First we went to a restaurant, and then we went to see a film. As it happens, we saw Jurassic World. Not the most engaging film, but enough to detach the mind for a couple of hours. The formula for films of this type is, of course, that someone opens a park with dinosaurs, and then the dinosaurs escape, and then there’s a lot of chasing and shouting. This film didn’t deviate much from the formula.

The film was forgettable, but yielded a bit of fun after because as it happens we met up with a couple of friends and went for a beer in a pub. One of the friends wanted to talk about the film, and concluded that – on the whole – it was quite good that the dinosaurs had died out.

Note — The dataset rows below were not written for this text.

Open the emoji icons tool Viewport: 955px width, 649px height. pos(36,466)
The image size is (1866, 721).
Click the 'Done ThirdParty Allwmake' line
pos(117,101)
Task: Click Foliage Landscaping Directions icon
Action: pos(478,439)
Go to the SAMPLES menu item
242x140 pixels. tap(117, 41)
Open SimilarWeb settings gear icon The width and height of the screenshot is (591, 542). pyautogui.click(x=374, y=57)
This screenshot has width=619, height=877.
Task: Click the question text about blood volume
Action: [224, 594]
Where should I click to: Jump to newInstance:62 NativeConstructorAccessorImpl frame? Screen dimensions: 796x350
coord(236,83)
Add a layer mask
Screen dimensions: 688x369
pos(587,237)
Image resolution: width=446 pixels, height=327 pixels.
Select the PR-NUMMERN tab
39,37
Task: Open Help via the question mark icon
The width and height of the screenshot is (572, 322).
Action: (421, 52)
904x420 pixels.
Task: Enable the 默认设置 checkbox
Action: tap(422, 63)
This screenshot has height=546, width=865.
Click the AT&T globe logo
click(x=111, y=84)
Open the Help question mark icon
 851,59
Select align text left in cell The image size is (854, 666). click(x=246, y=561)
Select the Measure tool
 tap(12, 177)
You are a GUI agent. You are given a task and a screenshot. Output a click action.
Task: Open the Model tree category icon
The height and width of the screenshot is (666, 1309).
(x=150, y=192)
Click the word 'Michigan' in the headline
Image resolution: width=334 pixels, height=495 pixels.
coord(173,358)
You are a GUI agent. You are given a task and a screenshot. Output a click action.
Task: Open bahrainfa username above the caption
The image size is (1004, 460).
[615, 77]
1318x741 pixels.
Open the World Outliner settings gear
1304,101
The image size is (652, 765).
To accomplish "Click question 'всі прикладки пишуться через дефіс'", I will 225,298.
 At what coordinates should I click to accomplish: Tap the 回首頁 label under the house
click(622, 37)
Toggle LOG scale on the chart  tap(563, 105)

Queue Mark’s mischievous nature, because obviously the dinosaurs didn’t die out at all. We just have a different name for them. We call them ‘Birds’. Birds are direct descendents of the Theropoda family of dinosaurs, which sported such luminaries as T-Rex and Allosaurus. Dinosaurs never were big dumb lizards. They were big dumb flightless birds. When the asteroid smashed into Yucatán sixty-five million years ago, it isn’t true that the dinosaurs died out. It’s just that most were killed. Small ones like the Archaeopteryx, which was the size of a small magpie, survived,

This is the great thing about being married to a scientist-to-be. Well, apart from the whole “Velociraptors were feathered! There’s no excuse for not using feathers in this film. They’ve established years ago that the Velociraptor Mongoliensis had feathers” line of comments during the film. One can spend thirty minutes after a film trip debating whether the sea-gulls that try to snatch your snack out of your hands is more closely related to the Tyrannosaurus Rex than the Great Tit is.

In the end, does it matter? How cool is it that a budgie or parrot, or the tits in the garden, wants to become this thing below when it grows up? The dinosaurs are among us, they’re watching, and they all want to steal the sandwich out of your hands. And if they are annoyed, they will shit on you from a great height. Lucky us that the dinosaurs shrunk, isn’t it?